Ueno Park

Der Ueno Park nördlich des Stadtzentrums von Tokyo gilt als kultureller Dreh- und Angelpunkt der Stadt. Nicht nur befindet sich dort das Japanische Ntionalmuseum, sondern auch das Museum für westliche Kunst (in einem von LeCorbusier entworfenen Sichtbetonbunker), eine Konzerthalle und mehrere Tempel und Schreine. Unter anderen lässt sich auch der Shinto Schrein zu Ehren des dritten Reichseinigers Tokugawa Ieyasu (1542–1616) dort besichtigen.

Warum gleich drei Reichseiniger? Das ganze 16. Jahrhundert hindurch versank Japan im Chaos und verschiedene Feldherren führten zahlreiche Kriege, ohne sich dauerhaft an der Macht halten zu können. In Anlehnung an die frühe Geschichte Chinas, spricht man von dieser Epoche auch von der „Zeit der Streitenden Reiche“. Die militärische Vereinigung dieser des in kleine Machtblöcke zersplitterten Japans zog sich über mehrere Jahrzehnte hin. Ausschlaggebend waren der mächtige Feudalherr Oda Nobunaga, sein General Toyotomi Hideyoshi und schließlich deren Verbündeter Tokugawa Ieyasu.

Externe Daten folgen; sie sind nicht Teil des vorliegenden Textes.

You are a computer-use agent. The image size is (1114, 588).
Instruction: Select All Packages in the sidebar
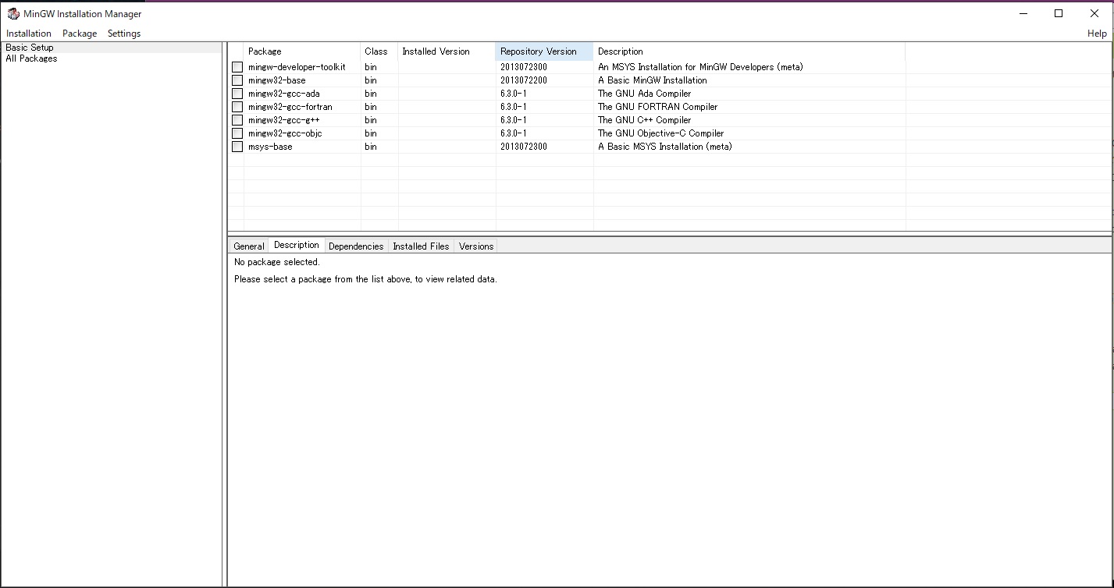click(x=31, y=58)
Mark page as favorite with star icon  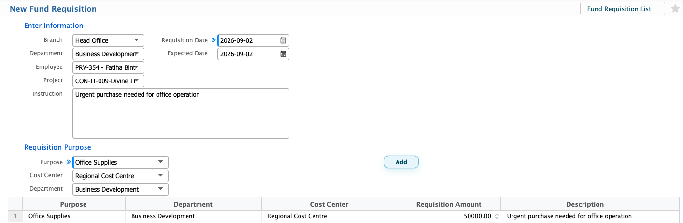coord(675,9)
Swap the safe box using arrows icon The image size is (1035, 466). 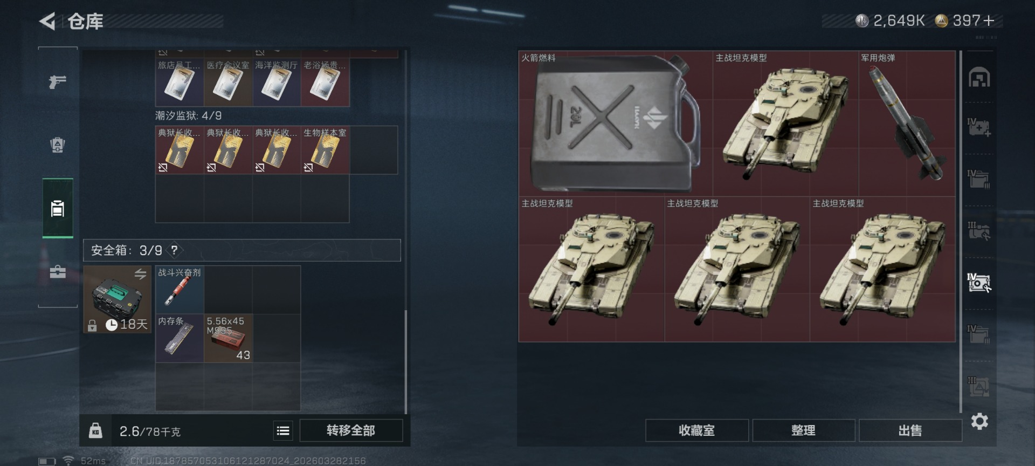[x=140, y=274]
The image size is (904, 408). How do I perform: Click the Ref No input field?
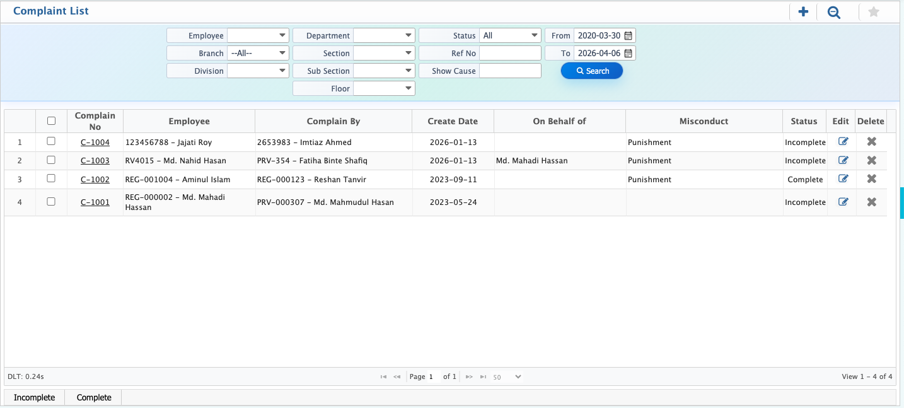[x=510, y=54]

Es gibt verschiedene Analogien, um den Regierungsstil der drei Herrscher zu vergleichen. So spricht man z.B. davon, dass Oda Nobunaga die Steine brach, die für den Bau des neuen Staates notwendig waren, Toyotomi Hideyoshi diese bearbeitete und schließlich Tokugawa Ieyasu die Steine zusammensetzte. Besser gefällt mir aber der Vergleich mit der Herstellung der leckeren Mochis. Demnach stampfte Nobunaga den Reis, Hideyoshi formte die Mochis und Ieyasu aß sie auf.

Jedenfalls endeten mit der Herrschaft von Tokugawa Ieyasu die chaotischen Zustände und die Edo-Zeit begann. Mit einer Dauer von 250 Jahren bildet sie die längste Friedenszeit der japanischen Geschichte, andererseits ging sie aber auch mit einer Abschottung von der Außenwelt einher, die erst mit der Ankunft amerikanischer Schiffe unter Commander Perry 1853 gewaltsam beendet wurde.

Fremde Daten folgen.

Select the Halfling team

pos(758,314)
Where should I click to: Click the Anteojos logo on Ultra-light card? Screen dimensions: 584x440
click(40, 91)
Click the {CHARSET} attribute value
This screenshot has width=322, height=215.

Auf dem Weg zum Schrein von Tokugawa Ieyasu läuft man an ca. 280 Steinlaternen und 50 Bronzelaternen vorbei, die von verschiedenen Daimyos gesponsort wurden. 1627 erbaut, wird heute nicht nur der Reichseiniger dort verehrt, sondern auch der achte sowie der letzte Shogun aus dem Clan der Tokugawa.

Jetzt habe ich mich doch ein wenig von der Geschichte davontragen lassen… Außerdem gibt es im Ueno Park noch den Gojōten-Schrein zu sehen. Dort wurden die Bilder mit den Torii-Toren geschossen. Folgt man entlang des Weges, gelangt man zum Shinobazu-Teich in dessen Mitte der Benten-do Tempel thront. Eigentlich wird dort die buddhistischen Volksglauben entstammende Göttin Bentaizen verehrt, die für Wohlstand, Glück und Musik zuständig ist. Jedoch wird sie in der japanischen Tradition mit dem Geist/kami von Ugaijin gleichgesetzt. Jener wird meistens als Schlange mit menschlichem Kopf dargestellt und ist eine Fruchtbarkeits- und Erntegottheit.